What is expected: Reproduce the listing below line for line, without changing a single character.

Records to use:
* * *
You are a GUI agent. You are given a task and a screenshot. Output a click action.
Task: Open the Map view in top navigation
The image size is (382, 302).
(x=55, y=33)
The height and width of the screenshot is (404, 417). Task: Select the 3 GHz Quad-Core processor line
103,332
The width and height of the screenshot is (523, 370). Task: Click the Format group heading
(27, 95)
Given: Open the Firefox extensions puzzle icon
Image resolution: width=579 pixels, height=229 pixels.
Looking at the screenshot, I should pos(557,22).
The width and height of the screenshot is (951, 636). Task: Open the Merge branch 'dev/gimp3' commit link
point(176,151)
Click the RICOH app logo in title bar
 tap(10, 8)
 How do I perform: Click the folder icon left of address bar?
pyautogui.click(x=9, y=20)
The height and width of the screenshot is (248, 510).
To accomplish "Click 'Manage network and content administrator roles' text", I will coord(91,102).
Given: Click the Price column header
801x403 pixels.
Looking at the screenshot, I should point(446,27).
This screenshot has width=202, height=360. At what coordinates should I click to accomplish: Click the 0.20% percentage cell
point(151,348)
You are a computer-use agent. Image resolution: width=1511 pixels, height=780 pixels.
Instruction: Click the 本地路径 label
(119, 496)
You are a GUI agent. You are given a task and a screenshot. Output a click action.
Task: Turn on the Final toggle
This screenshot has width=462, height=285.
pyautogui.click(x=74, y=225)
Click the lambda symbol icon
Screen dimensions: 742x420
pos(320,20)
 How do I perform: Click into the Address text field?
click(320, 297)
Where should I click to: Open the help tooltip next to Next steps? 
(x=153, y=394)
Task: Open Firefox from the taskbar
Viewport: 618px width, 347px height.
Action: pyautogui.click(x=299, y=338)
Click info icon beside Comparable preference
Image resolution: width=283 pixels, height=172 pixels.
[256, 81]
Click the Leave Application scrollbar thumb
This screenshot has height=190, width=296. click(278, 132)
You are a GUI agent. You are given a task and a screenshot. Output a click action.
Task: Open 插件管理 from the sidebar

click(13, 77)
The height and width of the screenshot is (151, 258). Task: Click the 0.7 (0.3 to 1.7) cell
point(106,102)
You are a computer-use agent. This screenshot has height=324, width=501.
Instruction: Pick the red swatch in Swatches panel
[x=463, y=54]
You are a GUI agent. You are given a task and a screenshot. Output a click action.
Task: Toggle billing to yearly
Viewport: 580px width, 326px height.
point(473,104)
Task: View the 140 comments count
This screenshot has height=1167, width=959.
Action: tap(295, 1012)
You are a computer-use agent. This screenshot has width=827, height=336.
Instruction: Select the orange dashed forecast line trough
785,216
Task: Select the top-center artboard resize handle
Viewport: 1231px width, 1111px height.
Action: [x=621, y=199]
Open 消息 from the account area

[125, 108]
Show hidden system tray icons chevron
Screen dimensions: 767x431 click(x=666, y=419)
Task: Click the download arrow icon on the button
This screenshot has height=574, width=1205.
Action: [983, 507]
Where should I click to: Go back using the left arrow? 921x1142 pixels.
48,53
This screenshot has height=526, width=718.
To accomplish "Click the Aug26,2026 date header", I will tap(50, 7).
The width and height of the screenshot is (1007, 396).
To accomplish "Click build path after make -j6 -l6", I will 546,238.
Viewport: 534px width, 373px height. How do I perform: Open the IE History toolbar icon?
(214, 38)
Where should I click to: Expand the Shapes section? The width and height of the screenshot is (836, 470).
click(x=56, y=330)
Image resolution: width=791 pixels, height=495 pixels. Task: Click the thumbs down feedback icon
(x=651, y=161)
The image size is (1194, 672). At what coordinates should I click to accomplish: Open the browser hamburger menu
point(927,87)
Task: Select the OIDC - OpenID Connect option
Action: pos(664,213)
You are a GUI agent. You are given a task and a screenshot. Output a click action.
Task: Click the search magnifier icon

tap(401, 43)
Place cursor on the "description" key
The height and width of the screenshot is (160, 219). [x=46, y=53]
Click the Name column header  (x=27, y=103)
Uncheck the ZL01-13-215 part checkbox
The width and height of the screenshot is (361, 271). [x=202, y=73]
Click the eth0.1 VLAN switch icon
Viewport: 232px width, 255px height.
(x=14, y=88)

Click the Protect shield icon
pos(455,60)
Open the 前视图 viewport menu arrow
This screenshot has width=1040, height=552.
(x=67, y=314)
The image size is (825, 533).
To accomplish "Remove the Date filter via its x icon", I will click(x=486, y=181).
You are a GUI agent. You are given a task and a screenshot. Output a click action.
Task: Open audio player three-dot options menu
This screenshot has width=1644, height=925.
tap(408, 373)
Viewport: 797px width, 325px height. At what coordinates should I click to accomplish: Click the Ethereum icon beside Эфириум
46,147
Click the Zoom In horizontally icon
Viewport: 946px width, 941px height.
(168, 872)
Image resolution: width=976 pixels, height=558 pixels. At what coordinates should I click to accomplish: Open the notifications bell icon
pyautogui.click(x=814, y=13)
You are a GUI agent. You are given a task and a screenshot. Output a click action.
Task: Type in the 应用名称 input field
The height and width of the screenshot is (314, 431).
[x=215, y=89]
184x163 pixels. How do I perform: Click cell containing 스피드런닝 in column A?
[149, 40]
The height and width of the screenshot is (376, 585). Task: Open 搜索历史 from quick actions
* * *
Result of the task:
You are a GUI agent. You are given a task and a screenshot. Output a click action.
Task: Open the Map view in top navigation
The image size is (382, 302).
(x=55, y=33)
The height and width of the screenshot is (404, 417). Task: Select the 3 GHz Quad-Core processor line
103,332
The width and height of the screenshot is (523, 370). Task: Click the Format group heading
(27, 95)
Given: Open the Firefox extensions puzzle icon
Image resolution: width=579 pixels, height=229 pixels.
Looking at the screenshot, I should pos(557,22).
The width and height of the screenshot is (951, 636). Task: Open the Merge branch 'dev/gimp3' commit link
point(176,151)
Click the RICOH app logo in title bar
 tap(10, 8)
 How do I perform: Click the folder icon left of address bar?
pyautogui.click(x=9, y=20)
The height and width of the screenshot is (248, 510).
To accomplish "Click 'Manage network and content administrator roles' text", I will coord(91,102).
Given: Click the Price column header
801x403 pixels.
Looking at the screenshot, I should point(446,27).
This screenshot has width=202, height=360. At what coordinates should I click to accomplish: Click the 0.20% percentage cell
point(151,348)
You are a computer-use agent. Image resolution: width=1511 pixels, height=780 pixels.
Instruction: Click the 本地路径 label
(119, 496)
You are a GUI agent. You are given a task and a screenshot. Output a click action.
Task: Turn on the Final toggle
This screenshot has width=462, height=285.
pyautogui.click(x=74, y=225)
Click the lambda symbol icon
Screen dimensions: 742x420
pos(320,20)
 How do I perform: Click into the Address text field?
click(320, 297)
Where should I click to: Open the help tooltip next to Next steps? 
(x=153, y=394)
Task: Open Firefox from the taskbar
Viewport: 618px width, 347px height.
Action: pyautogui.click(x=299, y=338)
Click info icon beside Comparable preference
Image resolution: width=283 pixels, height=172 pixels.
[256, 81]
Click the Leave Application scrollbar thumb
This screenshot has height=190, width=296. click(278, 132)
You are a GUI agent. You are given a task and a screenshot. Output a click action.
Task: Open 插件管理 from the sidebar

click(13, 77)
The height and width of the screenshot is (151, 258). Task: Click the 0.7 (0.3 to 1.7) cell
point(106,102)
You are a computer-use agent. This screenshot has height=324, width=501.
Instruction: Pick the red swatch in Swatches panel
[x=463, y=54]
You are a GUI agent. You are given a task and a screenshot. Output a click action.
Task: Toggle billing to yearly
Viewport: 580px width, 326px height.
point(473,104)
Task: View the 140 comments count
This screenshot has height=1167, width=959.
Action: tap(295, 1012)
You are a computer-use agent. This screenshot has width=827, height=336.
Instruction: Select the orange dashed forecast line trough
785,216
Task: Select the top-center artboard resize handle
Viewport: 1231px width, 1111px height.
Action: [x=621, y=199]
Open 消息 from the account area

[125, 108]
Show hidden system tray icons chevron
Screen dimensions: 767x431 click(x=666, y=419)
Task: Click the download arrow icon on the button
This screenshot has height=574, width=1205.
Action: [983, 507]
Where should I click to: Go back using the left arrow? 921x1142 pixels.
48,53
This screenshot has height=526, width=718.
To accomplish "Click the Aug26,2026 date header", I will tap(50, 7).
The width and height of the screenshot is (1007, 396).
To accomplish "Click build path after make -j6 -l6", I will 546,238.
Viewport: 534px width, 373px height. How do I perform: Open the IE History toolbar icon?
(214, 38)
Where should I click to: Expand the Shapes section? The width and height of the screenshot is (836, 470).
click(x=56, y=330)
Image resolution: width=791 pixels, height=495 pixels. Task: Click the thumbs down feedback icon
(x=651, y=161)
The image size is (1194, 672). At what coordinates should I click to accomplish: Open the browser hamburger menu
point(927,87)
Task: Select the OIDC - OpenID Connect option
Action: pos(664,213)
You are a GUI agent. You are given a task and a screenshot. Output a click action.
Task: Click the search magnifier icon

tap(401, 43)
Place cursor on the "description" key
The height and width of the screenshot is (160, 219). [x=46, y=53]
Click the Name column header  (x=27, y=103)
Uncheck the ZL01-13-215 part checkbox
The width and height of the screenshot is (361, 271). [x=202, y=73]
Click the eth0.1 VLAN switch icon
Viewport: 232px width, 255px height.
(x=14, y=88)

Click the Protect shield icon
pos(455,60)
Open the 前视图 viewport menu arrow
This screenshot has width=1040, height=552.
(x=67, y=314)
The image size is (825, 533).
To accomplish "Remove the Date filter via its x icon", I will click(x=486, y=181).
You are a GUI agent. You are given a task and a screenshot. Output a click action.
Task: Open audio player three-dot options menu
This screenshot has width=1644, height=925.
tap(408, 373)
Viewport: 797px width, 325px height. At what coordinates should I click to accomplish: Click the Ethereum icon beside Эфириум
46,147
Click the Zoom In horizontally icon
Viewport: 946px width, 941px height.
(168, 872)
Image resolution: width=976 pixels, height=558 pixels. At what coordinates should I click to accomplish: Open the notifications bell icon
pyautogui.click(x=814, y=13)
You are a GUI agent. You are given a task and a screenshot. Output a click action.
Task: Type in the 应用名称 input field
The height and width of the screenshot is (314, 431).
[x=215, y=89]
184x163 pixels. How do I perform: Click cell containing 스피드런닝 in column A?
[149, 40]
The height and width of the screenshot is (376, 585). Task: Open 搜索历史 from quick actions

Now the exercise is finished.